--- Текст ---

Собака Трико след не взяла. Его взял Смолеев. Посыпав подоконник специальным порошком, он выявил отпечатки подошв и сфотографировал их. Такие же следы обнаружились и на крыше сарая под окном.

Сыщик опросил горничных, лакеев, портье, жильцов гостиницы. Безрезультатно. Но утром, бреясь в парикмахерской напротив гостиницы, Дмитрий Тимофеевич спросил, не замечал ли парикмахер чего-либо подозрительного. Тот ответил, что на следующий день после убийства (о котором уже знал город) сюда заходил прапорщик. У него был “неуставной” ремень. И расплачивался клиент деньгами из вышитого бисером “дамского” кошелька.

С помощью патруля, выделенного адмиралом Эбергардом, Смолеев задержал “прапорщика” Павла Ингистова из Одессы. Некоторое время назад его уволили из Русско-Азиатского банка за кражу почтовых и пошлинных марок.

--- Фрагмент данных ---

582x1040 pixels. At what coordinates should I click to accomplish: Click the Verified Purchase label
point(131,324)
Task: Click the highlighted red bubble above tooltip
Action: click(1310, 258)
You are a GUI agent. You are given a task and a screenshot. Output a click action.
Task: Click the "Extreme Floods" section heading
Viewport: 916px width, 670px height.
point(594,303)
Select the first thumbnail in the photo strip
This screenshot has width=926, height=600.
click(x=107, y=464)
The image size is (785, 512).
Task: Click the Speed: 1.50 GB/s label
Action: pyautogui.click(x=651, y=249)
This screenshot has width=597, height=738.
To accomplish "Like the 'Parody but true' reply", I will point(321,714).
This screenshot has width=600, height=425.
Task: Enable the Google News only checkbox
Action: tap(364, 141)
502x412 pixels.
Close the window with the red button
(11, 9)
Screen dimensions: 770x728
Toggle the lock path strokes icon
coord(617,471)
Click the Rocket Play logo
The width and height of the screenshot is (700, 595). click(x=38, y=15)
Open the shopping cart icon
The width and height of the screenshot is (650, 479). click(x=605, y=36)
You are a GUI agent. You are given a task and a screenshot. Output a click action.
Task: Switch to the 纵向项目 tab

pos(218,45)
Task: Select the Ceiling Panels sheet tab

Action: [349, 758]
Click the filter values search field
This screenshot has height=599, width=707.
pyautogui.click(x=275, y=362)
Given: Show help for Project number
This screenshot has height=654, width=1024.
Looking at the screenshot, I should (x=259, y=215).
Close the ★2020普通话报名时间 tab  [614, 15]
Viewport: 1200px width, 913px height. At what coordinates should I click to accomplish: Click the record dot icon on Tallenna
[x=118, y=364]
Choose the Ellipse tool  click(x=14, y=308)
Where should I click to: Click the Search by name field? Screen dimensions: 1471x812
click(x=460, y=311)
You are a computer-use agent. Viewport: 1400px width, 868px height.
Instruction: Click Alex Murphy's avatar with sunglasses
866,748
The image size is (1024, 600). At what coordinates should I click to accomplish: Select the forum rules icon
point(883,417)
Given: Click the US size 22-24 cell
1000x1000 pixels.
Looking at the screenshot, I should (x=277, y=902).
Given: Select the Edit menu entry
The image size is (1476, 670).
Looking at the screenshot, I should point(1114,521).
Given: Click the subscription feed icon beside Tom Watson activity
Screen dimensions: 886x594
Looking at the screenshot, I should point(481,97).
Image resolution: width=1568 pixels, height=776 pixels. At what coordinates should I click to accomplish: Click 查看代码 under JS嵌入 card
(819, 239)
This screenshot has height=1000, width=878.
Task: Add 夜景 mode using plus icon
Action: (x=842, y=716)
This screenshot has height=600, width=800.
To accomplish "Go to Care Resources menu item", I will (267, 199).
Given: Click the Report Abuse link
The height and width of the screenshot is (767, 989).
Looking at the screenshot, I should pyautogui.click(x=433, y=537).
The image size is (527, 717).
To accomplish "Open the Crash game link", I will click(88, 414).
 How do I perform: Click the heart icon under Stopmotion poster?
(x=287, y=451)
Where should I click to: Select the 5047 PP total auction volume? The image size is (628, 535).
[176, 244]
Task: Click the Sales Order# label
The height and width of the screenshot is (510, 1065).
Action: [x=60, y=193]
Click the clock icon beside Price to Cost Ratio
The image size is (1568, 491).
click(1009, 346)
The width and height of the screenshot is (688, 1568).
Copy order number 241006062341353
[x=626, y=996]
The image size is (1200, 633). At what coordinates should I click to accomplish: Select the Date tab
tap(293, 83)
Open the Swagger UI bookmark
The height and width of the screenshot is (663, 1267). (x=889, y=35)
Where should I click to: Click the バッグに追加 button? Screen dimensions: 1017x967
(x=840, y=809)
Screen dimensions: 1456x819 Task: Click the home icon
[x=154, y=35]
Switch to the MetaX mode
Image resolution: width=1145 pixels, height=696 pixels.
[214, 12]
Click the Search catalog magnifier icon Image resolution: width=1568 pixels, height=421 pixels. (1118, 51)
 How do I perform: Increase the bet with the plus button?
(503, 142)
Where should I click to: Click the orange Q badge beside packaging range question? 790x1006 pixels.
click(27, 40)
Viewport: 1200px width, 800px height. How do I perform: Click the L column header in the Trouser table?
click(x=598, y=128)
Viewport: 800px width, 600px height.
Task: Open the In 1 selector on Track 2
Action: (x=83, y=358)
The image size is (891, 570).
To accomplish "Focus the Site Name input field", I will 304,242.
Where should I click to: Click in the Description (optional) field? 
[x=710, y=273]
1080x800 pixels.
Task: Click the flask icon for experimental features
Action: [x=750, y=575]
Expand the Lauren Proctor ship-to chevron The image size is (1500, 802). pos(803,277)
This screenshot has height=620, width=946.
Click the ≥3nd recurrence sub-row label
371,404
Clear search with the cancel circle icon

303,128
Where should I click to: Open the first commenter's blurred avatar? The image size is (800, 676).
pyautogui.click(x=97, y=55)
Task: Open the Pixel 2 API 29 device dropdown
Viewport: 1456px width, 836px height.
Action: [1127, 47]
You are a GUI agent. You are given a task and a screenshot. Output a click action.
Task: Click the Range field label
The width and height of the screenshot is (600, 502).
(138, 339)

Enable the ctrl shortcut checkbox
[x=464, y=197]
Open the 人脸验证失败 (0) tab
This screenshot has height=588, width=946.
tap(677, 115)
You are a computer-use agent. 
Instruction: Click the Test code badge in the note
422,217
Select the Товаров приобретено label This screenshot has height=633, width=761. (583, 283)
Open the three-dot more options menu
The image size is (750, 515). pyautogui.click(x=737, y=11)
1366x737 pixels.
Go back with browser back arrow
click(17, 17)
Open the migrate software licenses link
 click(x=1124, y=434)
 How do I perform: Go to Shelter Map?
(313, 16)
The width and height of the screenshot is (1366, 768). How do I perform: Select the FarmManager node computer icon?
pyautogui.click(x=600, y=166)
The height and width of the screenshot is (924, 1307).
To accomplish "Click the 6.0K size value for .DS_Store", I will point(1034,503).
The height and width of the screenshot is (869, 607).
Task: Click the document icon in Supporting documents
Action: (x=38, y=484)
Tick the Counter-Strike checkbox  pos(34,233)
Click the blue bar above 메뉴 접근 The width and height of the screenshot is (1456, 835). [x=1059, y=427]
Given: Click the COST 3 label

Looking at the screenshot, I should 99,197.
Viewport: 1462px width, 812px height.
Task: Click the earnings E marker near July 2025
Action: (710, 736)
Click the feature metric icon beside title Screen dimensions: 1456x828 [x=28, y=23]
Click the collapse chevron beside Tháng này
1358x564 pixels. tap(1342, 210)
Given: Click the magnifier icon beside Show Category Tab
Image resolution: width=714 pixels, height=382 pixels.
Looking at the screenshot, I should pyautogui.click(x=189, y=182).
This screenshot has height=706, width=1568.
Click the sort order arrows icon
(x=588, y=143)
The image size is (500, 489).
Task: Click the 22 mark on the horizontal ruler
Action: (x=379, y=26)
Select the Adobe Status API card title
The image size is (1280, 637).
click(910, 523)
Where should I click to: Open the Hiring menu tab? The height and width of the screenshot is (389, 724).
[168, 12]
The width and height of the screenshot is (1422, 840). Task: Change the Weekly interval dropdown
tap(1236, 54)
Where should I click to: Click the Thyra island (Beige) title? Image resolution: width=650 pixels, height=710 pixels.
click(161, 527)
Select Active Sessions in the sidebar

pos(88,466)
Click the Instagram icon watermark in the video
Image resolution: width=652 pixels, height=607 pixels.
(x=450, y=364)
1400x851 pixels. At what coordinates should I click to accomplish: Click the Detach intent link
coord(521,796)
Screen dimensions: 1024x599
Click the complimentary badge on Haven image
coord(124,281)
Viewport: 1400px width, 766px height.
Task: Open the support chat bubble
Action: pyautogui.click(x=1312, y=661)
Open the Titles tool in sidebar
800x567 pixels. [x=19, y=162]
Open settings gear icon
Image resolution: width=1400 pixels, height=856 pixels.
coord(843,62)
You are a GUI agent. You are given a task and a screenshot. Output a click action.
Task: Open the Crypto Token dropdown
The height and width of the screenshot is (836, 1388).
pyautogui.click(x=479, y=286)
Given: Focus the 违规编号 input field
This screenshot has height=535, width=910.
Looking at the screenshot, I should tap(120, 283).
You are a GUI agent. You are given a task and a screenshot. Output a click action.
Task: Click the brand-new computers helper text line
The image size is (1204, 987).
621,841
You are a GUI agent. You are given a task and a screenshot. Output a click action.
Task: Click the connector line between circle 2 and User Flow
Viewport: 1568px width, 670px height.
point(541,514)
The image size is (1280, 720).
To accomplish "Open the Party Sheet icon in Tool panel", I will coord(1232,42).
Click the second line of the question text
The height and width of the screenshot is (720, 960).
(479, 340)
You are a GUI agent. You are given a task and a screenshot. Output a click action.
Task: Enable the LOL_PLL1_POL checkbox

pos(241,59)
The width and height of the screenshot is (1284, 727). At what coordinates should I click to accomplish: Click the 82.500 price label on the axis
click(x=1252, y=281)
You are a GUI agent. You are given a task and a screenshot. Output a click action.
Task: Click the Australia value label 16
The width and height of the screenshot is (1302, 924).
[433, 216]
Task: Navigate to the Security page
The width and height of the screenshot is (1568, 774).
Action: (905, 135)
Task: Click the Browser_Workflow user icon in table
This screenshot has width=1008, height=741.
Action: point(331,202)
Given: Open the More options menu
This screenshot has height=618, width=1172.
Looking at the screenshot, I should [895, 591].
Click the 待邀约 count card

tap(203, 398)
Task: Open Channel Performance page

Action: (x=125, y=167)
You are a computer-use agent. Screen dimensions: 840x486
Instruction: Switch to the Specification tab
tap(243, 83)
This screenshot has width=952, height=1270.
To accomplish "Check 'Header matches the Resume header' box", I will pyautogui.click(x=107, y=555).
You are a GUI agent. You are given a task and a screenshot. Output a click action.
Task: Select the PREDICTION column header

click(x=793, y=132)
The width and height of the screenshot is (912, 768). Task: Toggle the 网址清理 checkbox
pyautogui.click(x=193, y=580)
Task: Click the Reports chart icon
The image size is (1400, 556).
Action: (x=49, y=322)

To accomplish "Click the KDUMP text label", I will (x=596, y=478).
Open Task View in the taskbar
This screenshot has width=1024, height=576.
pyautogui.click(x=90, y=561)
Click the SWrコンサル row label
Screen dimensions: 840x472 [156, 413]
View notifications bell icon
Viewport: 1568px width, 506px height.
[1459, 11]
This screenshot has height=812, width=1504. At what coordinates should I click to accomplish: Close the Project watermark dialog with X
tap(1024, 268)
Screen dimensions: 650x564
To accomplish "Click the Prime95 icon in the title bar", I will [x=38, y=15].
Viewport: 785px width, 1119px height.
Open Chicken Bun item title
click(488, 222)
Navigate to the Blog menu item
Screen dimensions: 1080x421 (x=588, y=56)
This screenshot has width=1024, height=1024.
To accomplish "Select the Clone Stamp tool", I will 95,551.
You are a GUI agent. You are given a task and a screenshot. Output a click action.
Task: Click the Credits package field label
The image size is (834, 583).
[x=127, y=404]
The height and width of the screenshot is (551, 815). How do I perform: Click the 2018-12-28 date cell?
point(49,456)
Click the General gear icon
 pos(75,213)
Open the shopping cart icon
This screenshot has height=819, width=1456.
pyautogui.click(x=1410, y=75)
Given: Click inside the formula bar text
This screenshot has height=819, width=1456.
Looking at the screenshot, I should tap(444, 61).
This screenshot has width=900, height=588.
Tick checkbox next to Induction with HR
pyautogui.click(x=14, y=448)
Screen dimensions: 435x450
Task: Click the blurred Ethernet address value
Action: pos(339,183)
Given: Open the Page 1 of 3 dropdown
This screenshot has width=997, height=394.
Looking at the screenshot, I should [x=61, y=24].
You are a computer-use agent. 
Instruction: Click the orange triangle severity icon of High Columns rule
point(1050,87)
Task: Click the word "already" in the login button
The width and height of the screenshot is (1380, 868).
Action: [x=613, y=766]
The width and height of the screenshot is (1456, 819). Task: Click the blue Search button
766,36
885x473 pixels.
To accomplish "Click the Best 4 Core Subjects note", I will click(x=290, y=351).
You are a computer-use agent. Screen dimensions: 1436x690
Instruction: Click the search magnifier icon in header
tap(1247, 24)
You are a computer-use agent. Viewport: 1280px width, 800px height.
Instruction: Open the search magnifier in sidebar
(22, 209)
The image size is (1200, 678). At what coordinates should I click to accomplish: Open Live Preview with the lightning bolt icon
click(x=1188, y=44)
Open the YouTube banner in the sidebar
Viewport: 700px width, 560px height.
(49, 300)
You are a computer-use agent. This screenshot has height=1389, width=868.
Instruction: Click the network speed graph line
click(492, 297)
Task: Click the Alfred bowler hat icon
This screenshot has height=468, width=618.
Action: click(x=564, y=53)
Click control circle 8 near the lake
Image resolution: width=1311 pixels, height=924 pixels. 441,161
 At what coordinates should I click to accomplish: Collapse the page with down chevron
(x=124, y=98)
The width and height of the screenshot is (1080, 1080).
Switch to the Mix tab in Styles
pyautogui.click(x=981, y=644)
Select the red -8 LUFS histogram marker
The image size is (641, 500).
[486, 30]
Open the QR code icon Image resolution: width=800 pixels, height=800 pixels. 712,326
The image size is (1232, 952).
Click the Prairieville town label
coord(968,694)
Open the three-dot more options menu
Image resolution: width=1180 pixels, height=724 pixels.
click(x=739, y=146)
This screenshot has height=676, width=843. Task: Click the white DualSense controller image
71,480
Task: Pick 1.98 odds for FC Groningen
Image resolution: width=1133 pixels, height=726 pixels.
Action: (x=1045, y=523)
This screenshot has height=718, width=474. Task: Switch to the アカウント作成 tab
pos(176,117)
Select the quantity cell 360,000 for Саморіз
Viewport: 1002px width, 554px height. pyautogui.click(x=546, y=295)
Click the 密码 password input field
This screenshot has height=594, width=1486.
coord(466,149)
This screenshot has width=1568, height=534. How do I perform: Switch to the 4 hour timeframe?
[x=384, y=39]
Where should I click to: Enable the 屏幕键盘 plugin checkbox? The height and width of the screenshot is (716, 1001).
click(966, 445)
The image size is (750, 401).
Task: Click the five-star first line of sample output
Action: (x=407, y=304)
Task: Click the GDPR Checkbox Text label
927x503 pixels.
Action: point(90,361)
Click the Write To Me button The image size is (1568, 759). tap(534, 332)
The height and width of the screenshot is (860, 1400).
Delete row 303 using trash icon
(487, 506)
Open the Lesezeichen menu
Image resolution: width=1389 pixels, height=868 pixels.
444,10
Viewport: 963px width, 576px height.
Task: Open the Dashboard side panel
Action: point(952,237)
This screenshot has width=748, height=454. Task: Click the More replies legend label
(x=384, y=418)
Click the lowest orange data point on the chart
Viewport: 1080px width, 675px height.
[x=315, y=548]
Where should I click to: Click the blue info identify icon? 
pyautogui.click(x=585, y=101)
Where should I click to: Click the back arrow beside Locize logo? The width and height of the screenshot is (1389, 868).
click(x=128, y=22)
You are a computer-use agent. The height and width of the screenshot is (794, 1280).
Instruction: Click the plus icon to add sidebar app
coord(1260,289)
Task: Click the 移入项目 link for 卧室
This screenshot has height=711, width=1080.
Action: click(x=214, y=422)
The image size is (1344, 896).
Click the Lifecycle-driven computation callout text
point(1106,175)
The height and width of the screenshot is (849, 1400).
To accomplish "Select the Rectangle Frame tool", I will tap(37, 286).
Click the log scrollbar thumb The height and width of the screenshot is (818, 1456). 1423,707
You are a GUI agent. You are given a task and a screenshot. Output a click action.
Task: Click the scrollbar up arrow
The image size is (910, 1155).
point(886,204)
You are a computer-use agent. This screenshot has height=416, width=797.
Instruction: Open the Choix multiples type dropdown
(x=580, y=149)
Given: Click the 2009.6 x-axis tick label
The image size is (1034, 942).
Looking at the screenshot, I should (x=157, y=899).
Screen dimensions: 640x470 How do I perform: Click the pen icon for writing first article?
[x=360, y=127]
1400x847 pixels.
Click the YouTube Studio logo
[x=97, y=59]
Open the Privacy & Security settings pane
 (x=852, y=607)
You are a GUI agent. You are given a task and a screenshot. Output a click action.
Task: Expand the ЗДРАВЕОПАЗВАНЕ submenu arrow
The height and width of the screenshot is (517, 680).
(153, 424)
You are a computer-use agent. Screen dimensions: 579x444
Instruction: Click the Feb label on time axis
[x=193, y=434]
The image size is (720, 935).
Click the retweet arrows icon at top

---

Задания –
a) Перечислите всех, кого, согласно отрывку о расследовании Смолеева, опросил сыщик.
b) Перепишите из отрывка о расследовании Смолеева без изменений всё от «С помощью патруля, выделенного» до «и пошлинных марок.» включительно.
Опирайтесь только на отрывок о расследовании Смолеева.

Ответы –
a) Горничные, лакеи, портье, жильцы гостиницы.

b)
С помощью патруля, выделенного адмиралом Эбергардом, Смолеев задержал “прапорщика” Павла Ингистова из Одессы. Некоторое время назад его уволили из Русско-Азиатского банка за кражу почтовых и пошлинных марок.